8 health benefits of sauna:
- Improves lung function: Studies suggest that sauna improves lung function in people with asthma and chronic bronchitis by helping open up the airways.
- Improves heart health: In response to increased heat levels, the blood vessels near the skin dilate and “cardiac output/circulation” increases. Study has shown that using a sauna 4-7 times a week can significantly lower the risk of sudden cardiac death and other heart diseases.
- Relieves pain: Sauna relaxes muscles and soothe aches/pains in both muscles and joints. In the heat of the sauna, blood vessels dilate allowing for increased blood circulation, which in turn speeds the body’s natural healing process.

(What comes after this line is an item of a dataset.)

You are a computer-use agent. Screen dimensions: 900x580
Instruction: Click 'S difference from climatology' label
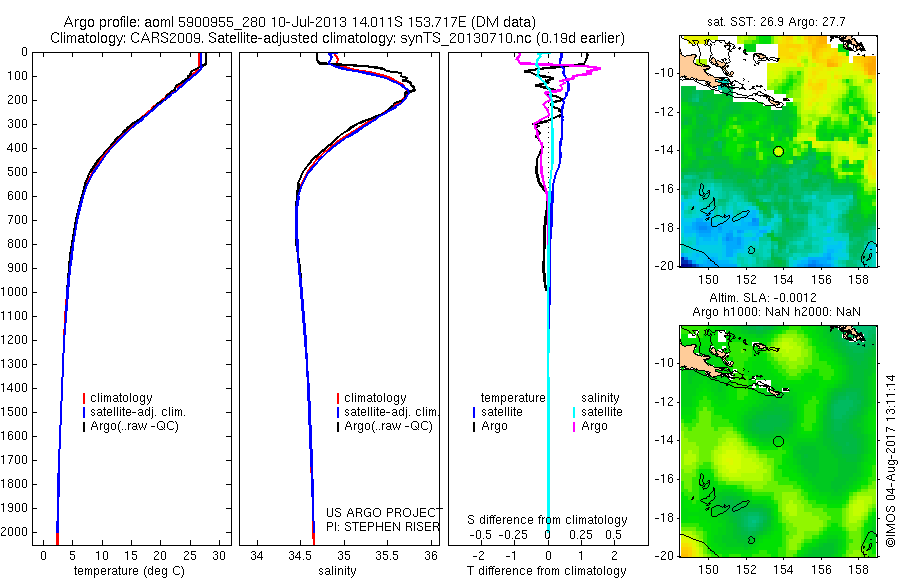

- Cleanses skin: When the body begins to produce sweat via deep sweating, the skin is then cleansed and dead skin cells are replaced - keeping your skin in good working condition. Sweating rinses bacteria out of the epidermal layer and sweat ducts.
- Improves brain health: A study conducted on healthy Finnish men who had 4-7 sauna sessions a week showed a link between regular saunas and a lower risk of dementia, Alzheimer’s disease, and other neurodegenerative diseases.
- Lowers cholesterol levels: May help reduce total cholesterol, low-density lipoprotein (LDL), and triglycerides and increase high-density lipoprotein (HDL).
- Boosts immune system: Evidence shows that sauna can boost the immune system and bolster your defense against common colds and infections in healthy individuals.
- Reduces stress: The heat in the sauna helps us to relax and regulates the level of cortisol in our blood. Sauna reduces the levels of cortisol in our blood, and instead it stimulates the production of serotonin. Serotonin is our “happy hormone” that makes us feel good.